I almost retched again, fighting off a horrible creeping feeling of arousal and a sick disgust at her.
Imagine someone coming in
, I told myself. Lindsey. One of the contractors working on the bathrooms.
Liz
, for God’s sake. “You need to leave. You need to leave now.”

“I’ll let you off the hook,” she said. “One kiss.”

I shrank back, buying myself a few inches of safety. “It’s not going to happen.”

“One tiny kiss,” she said.

“I can’t do this, Kelsey. I’m a married man.”

“Please. That’s such a cop-out. One kiss and I keep quiet.”

It was blackmail, plain and simple. You couldn’t give in to blackmail—everyone knew that. It started small and it grew. It built into this untenable thing, unsustainable. You were pinched, put into a tight spot. The proverbial rock and a hard place. Blood out of a turnip. How had it come to this?

Her eyes grew watery, her lip wavered. “Don’t you even find me pretty at all?”

Of course I did.
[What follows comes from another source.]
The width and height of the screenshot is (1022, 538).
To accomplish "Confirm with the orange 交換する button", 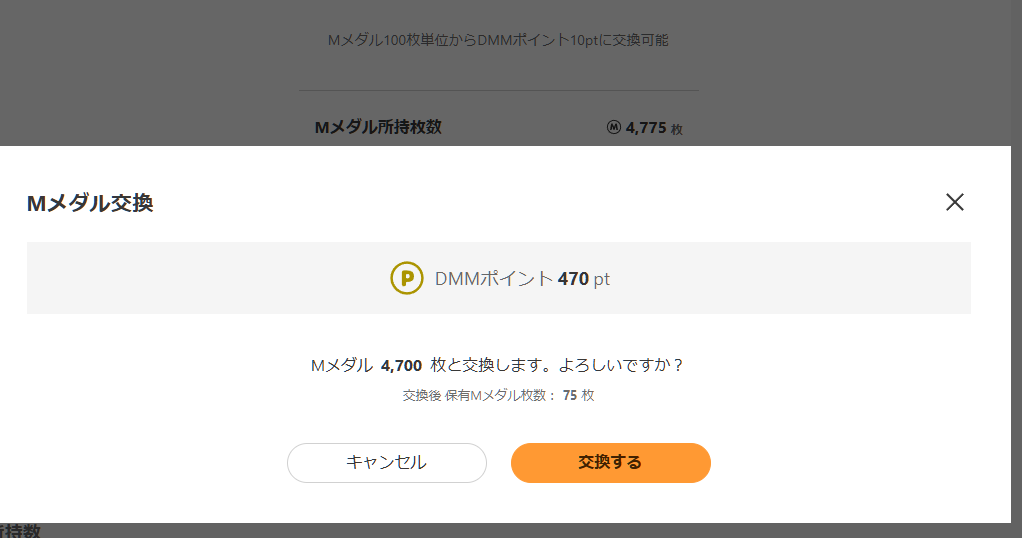I will [610, 462].
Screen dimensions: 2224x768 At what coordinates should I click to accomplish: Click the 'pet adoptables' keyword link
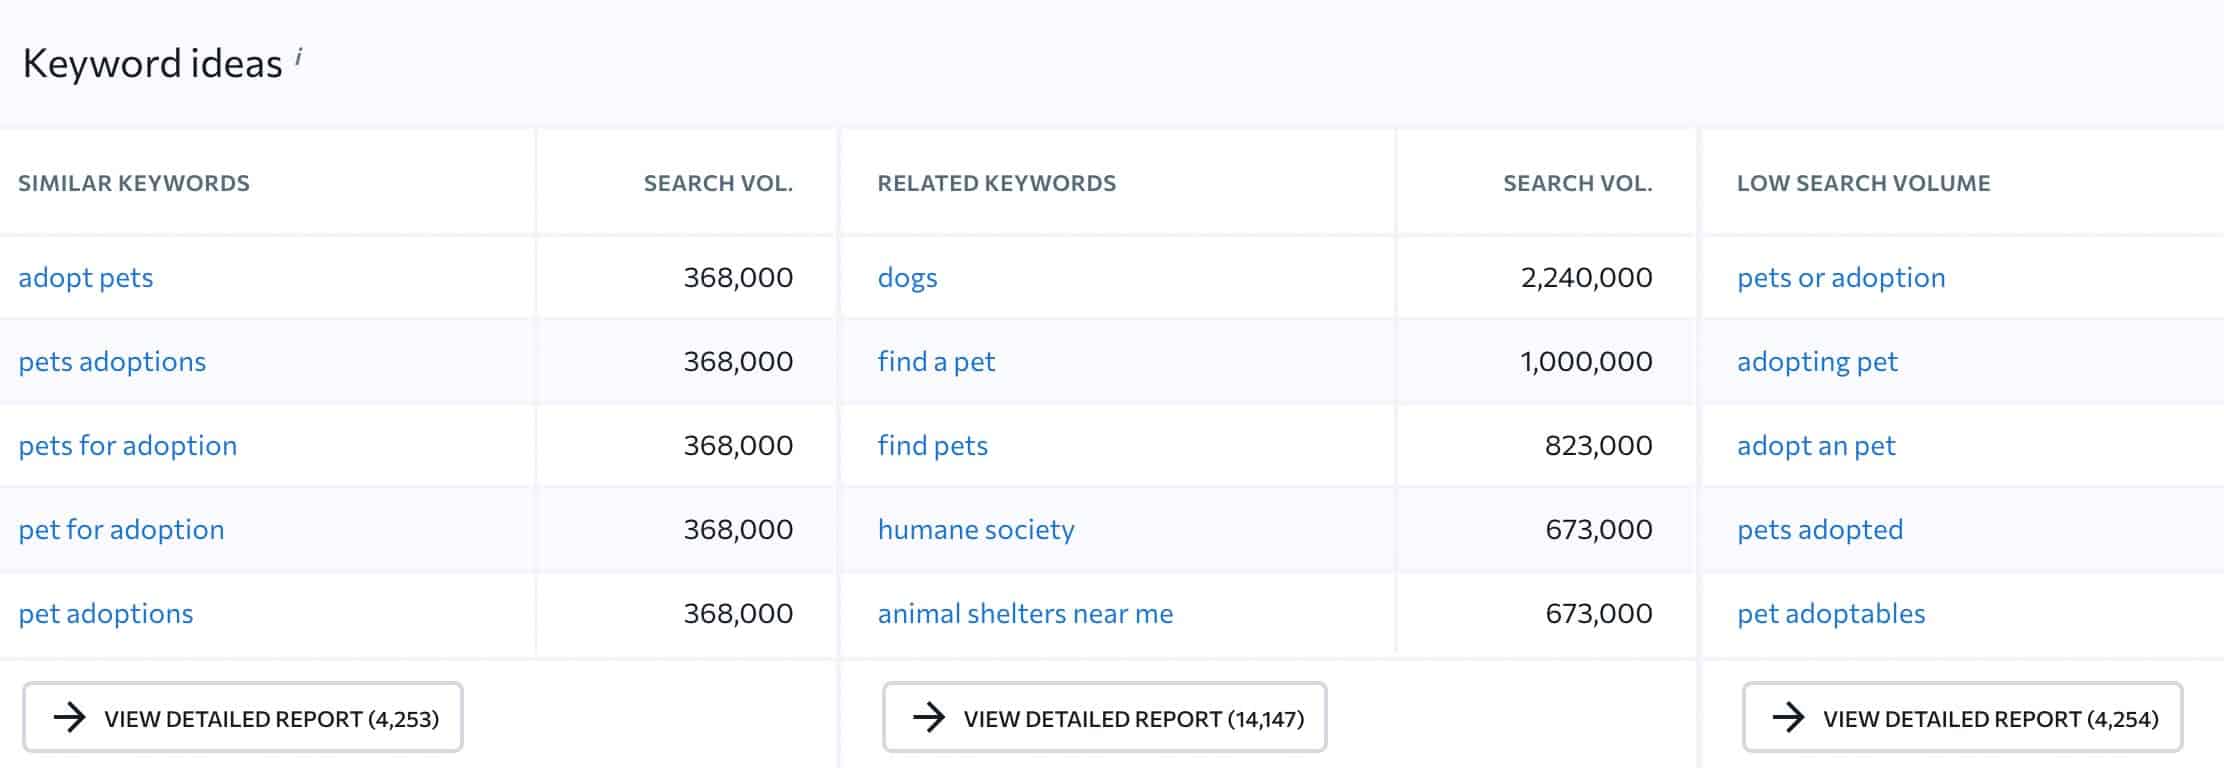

She was beautiful and hideous, fascinating and repulsive. She was every middle-aged guy’s fantasy, heroine and villain at once.

“Kelsey,” I said, softening. I was trying to find my way back to the script, back to
I’m so flattered
and
if only
, but she slipped off the edge of my desk, her bare knee parting my thighs. I put my hands on her arms to stop her from moving forward, and her mouth was on mine for the briefest of moments before I shifted her away, her lips grazing my neck.

She pulled back, patting her hair into place. “It was nice,” she said. “Tell me it wasn’t nice.”

“Kelsey, we can’t. Look, whatever I can do to convince you—”

She opened the door, still facing me. “Oh, I’ll take you up on that. I think there’s a lot more you can do for me.”

I was coming back to my senses, the life I’d been living flashing before my eyes. It was less of a kiss than a near-death experience. “We’re not going to tell anyone about this.”

She stepped into the hallway. “Oh, I promise. It’s our little secret.”

* * *

I locked my office door behind her, ready to burst out of my skin.
Delete the photo
. Yes. No. Obviously I hadn’t taken it—someone had taken it of me. Could I prove that I hadn’t sent it, either?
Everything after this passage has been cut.